Simon de Phares () was a French astrologer and natural philosopher who is known from his works and the manuscripts that he collected. He served in the court of Mathieu de Nanterre, Duke John II of Bourbon. He is known only by his manuscript Recueil des plus célèbres astrologues et quelques hommes doctes written to appeal against allegations of sorcery made against him.

Simon was born possibly in Meung-sur-Loire and little is known about his early life. He studied law in Orleans and studied at Paris before working under Mathieu de Nanterre and afterwards under John II of Bourbon. He trained under Conrad Heingarter, travelled to England, Scotland and Ireland before returning to France. He also travelled to Italy, Egypt and Switzerland. After 1488 he settled in Lyons where he raised a family and established a large library and continued to provide astrological services.
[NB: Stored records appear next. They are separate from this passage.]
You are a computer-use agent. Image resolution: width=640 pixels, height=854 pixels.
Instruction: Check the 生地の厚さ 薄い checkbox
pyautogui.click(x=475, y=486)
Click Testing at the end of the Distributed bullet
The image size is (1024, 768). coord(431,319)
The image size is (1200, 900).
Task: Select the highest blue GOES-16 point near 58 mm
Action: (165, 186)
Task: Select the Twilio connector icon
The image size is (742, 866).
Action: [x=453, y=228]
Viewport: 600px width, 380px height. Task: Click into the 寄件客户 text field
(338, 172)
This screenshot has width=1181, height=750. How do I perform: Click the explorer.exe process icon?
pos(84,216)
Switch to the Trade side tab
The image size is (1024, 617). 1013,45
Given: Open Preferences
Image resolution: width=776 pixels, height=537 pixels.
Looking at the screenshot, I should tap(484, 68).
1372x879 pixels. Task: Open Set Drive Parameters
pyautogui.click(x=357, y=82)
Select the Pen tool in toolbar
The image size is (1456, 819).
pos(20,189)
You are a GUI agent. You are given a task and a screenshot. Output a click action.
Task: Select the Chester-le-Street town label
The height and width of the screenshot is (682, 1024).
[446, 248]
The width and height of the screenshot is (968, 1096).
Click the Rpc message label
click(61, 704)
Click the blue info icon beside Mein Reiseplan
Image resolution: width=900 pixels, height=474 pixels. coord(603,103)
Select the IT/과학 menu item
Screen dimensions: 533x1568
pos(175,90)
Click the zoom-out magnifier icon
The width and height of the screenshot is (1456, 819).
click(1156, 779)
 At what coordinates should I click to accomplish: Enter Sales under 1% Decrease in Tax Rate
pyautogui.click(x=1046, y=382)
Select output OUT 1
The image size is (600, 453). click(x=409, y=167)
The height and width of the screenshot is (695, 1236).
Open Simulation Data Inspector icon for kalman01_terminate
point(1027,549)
King Charles VIII sought him in 1490 but shortly after, he was accused of sorcery and his library was confiscated. He then moved to Paris and wrote a manuscript justifying astrology and to appeal against the actions made against him. This manuscript contains an early history of the understanding of astronomy from the period and claims on the art of divination. These include notes on a comet of 1402 that he called Verru, the teaching of medicine and astrology in France and numerous other aspects of the period. The work was examined in detail by Ernest Wickersheimer in 1929 and again by Jean-Patrice Boudet in 1994.